Leadbetter stared out through the tent flap for a long time, then he spoke again. ‘Old Mason must have guessed what we were heading into. I wondered why he left you here at HQ Squadron yesterday. The C.O. was a good old stick wasn’t he?’ I’d been reprimanded by the colonel only a few hours before, I could almost see him standing where Leadbetter now stood.

‘Yes,’ I said. ‘He was.’

Funny to think of Colonel Mason as the father of Liz. I wondered what he would have thought of both of us today. What would any of our fathers think of any of us? I wished my father had lived longer. I was only a child when he died, and I had never had a real chance to become his friend. He was a wise man, everyone agreed about that, and everyone had gone to him for advice. If only he had given me more. A reserved man, for no one knew how sick he was until it was too late; no one knew, not even my mother. I remembered being angry that he would not carry me home the day before he died. Poor father.

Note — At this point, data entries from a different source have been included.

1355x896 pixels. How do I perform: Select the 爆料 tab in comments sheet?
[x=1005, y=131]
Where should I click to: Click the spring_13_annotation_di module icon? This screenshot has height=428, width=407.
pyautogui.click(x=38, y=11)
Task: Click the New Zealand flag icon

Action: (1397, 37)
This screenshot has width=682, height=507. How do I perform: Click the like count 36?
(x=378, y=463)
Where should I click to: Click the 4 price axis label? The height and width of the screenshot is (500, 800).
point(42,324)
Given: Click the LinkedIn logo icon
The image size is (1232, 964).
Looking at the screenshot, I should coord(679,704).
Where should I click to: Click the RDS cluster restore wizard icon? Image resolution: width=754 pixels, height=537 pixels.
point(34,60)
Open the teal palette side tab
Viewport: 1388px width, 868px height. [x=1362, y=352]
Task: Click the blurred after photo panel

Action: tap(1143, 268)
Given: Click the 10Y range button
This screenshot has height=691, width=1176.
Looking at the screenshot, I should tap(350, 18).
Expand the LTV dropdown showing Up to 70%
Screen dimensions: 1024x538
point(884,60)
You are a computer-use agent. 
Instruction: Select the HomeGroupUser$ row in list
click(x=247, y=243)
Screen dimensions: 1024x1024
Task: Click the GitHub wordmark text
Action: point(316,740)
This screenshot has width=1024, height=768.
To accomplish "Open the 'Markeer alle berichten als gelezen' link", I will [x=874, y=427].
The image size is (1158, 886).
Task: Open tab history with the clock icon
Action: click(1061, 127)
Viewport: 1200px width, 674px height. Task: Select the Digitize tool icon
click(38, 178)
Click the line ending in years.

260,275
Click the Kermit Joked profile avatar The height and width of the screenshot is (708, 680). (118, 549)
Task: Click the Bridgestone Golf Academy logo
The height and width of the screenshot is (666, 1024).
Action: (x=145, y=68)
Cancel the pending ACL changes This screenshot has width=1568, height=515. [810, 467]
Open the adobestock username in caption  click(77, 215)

I was fond of Liz and Bob but I couldn’t really talk with them. If only there was someone to whom I could talk. Sometimes, truth to tell, I felt more at home in the homes and offices of the men we swindled, than in the clubs, bars, restaurants and international hotels where we spent our ill-gotten gains. It was merely a trick of fate that I was not, in reality, the President of Amalgamated Minerals or some similar concern in the world of international commerce. Or was it. Perhaps I was just fooling myself, as I was expert at fooling others. Perhaps I was just a criminal as my mother had once told me I was. ‘A hit and run driver,’ she had called me, banging into people’s lives and causing them pain and distress. She had been referring to the divorce and to the swindle in Frankfurt 1946. I came almost unscathed out of both, but as a prediction it was not too wide of the mark. I was a disappointment to her, after my dashing career in the army nothing was beyond my power, and precious little beyond my ambition.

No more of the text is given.